[SOURCE MATERIAL — start]
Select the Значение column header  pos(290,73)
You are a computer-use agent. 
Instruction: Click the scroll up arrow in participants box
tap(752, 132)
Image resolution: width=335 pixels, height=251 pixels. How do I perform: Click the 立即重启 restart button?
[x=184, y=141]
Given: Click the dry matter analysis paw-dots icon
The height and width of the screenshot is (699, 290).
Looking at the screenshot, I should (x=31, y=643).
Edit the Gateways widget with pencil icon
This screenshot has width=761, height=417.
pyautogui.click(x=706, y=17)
[SOURCE MATERIAL — finish]
[SOURCE MATERIAL — start]
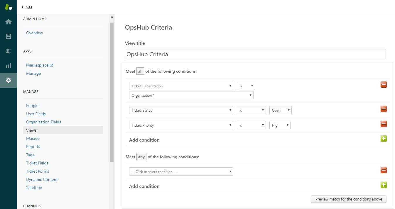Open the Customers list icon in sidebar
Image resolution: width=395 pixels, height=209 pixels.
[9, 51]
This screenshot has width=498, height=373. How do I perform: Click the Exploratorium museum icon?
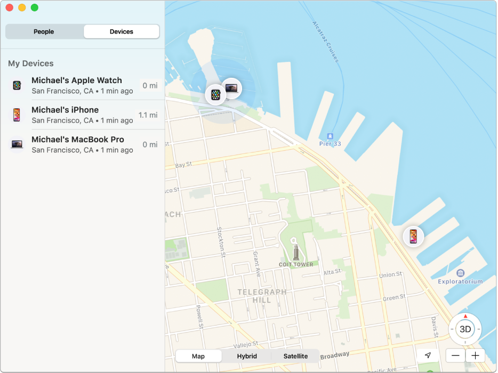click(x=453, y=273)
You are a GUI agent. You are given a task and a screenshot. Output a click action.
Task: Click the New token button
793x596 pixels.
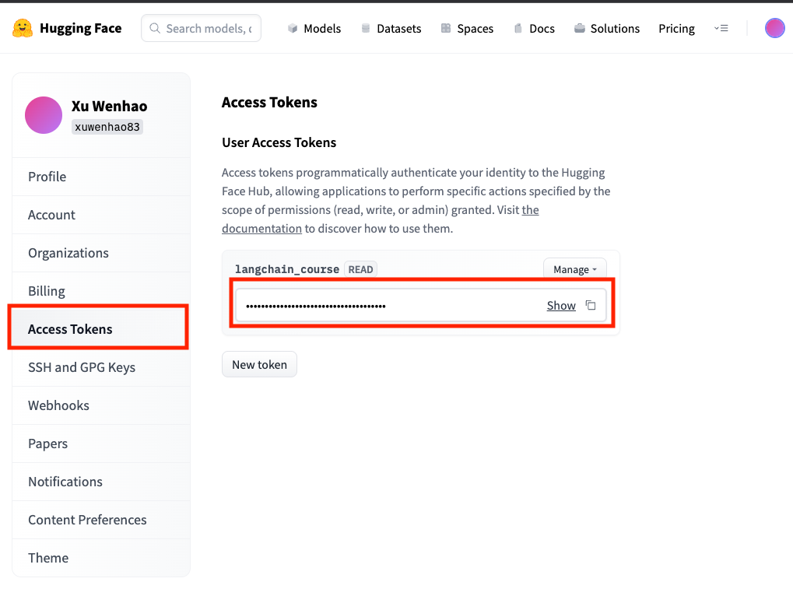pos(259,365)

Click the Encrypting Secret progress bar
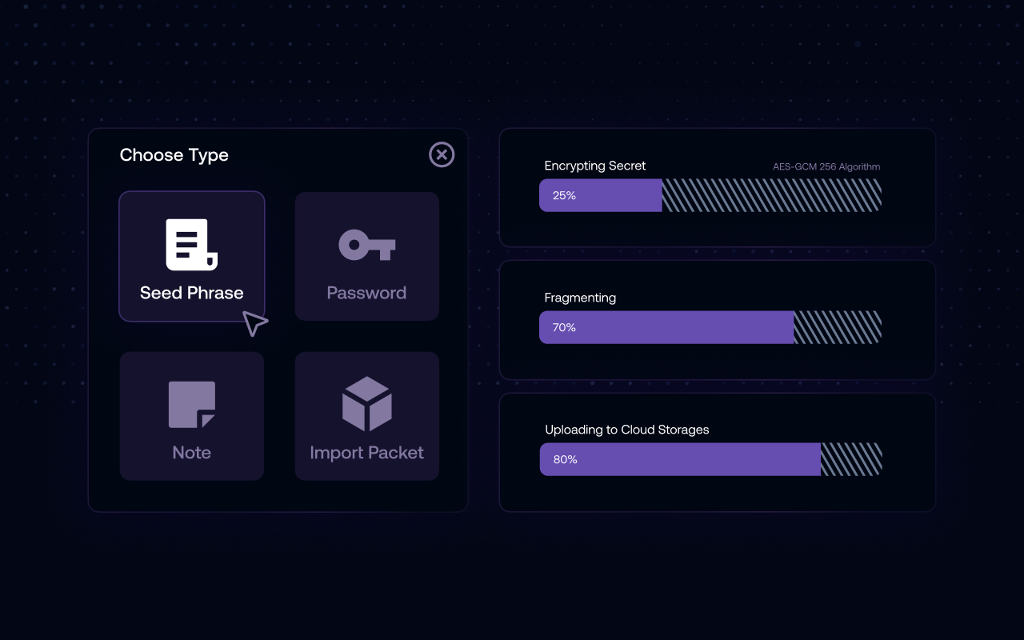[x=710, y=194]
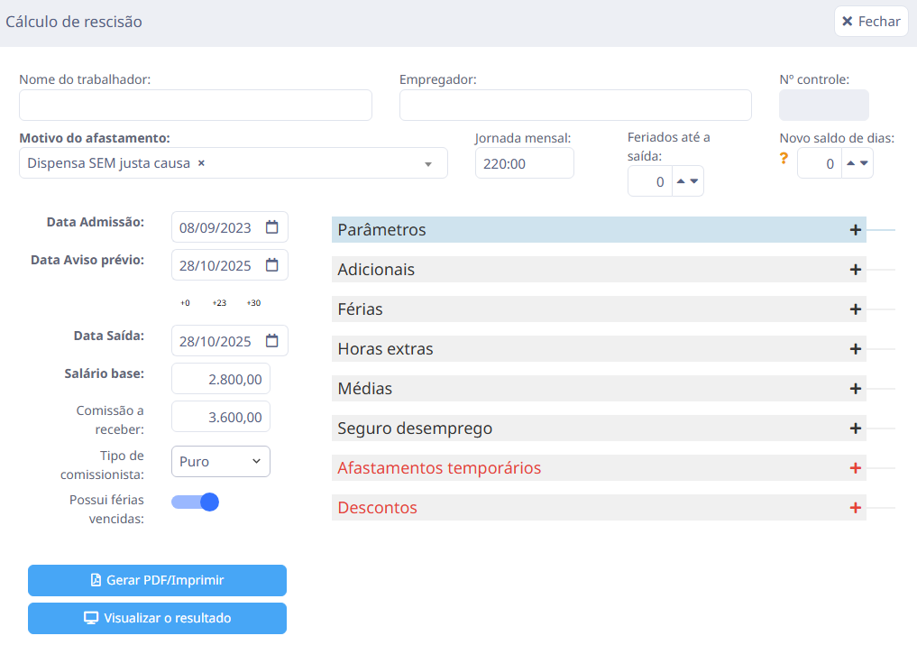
[SOURCE MATERIAL — finish]
▶ ABOUT THIS EXERCISE:
How many lines of the records contain the word "agent"? Reply with the number and nothing else.

▶ RESULT OF THIS EXERCISE:
2